Output only an exact transcription of the line containing "December 2023 (383, 1032)" and all lines that follow it in the data below.

■ ■ ■

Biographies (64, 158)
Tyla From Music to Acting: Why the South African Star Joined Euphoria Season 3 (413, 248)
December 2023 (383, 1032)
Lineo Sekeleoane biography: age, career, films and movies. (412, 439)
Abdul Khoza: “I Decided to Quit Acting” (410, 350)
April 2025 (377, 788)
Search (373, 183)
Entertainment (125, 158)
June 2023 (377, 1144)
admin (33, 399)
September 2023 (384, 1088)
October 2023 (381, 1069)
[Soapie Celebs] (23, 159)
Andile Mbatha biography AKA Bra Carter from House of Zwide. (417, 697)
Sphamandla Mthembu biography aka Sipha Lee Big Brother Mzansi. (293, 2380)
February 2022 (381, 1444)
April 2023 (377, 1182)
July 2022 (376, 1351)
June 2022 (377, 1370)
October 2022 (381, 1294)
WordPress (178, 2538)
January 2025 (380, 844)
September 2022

■ ■ ■

> **Output of the task**
December 2023 (383, 1032)
Lineo Sekeleoane biography: age, career, films and movies. (412, 439)
Abdul Khoza: “I Decided to Quit Acting” (410, 350)
April 2025 (377, 788)
Search (373, 183)
Entertainment (125, 158)
June 2023 (377, 1144)
admin (33, 399)
September 2023 (384, 1088)
October 2023 (381, 1069)
[Soapie Celebs] (23, 159)
Andile Mbatha biography AKA Bra Carter from House of Zwide. (417, 697)
Sphamandla Mthembu biography aka Sipha Lee Big Brother Mzansi. (293, 2380)
February 2022 (381, 1444)
April 2023 (377, 1182)
July 2022 (376, 1351)
June 2022 (377, 1370)
October 2022 (381, 1294)
WordPress (178, 2538)
January 2025 (380, 844)
September 2022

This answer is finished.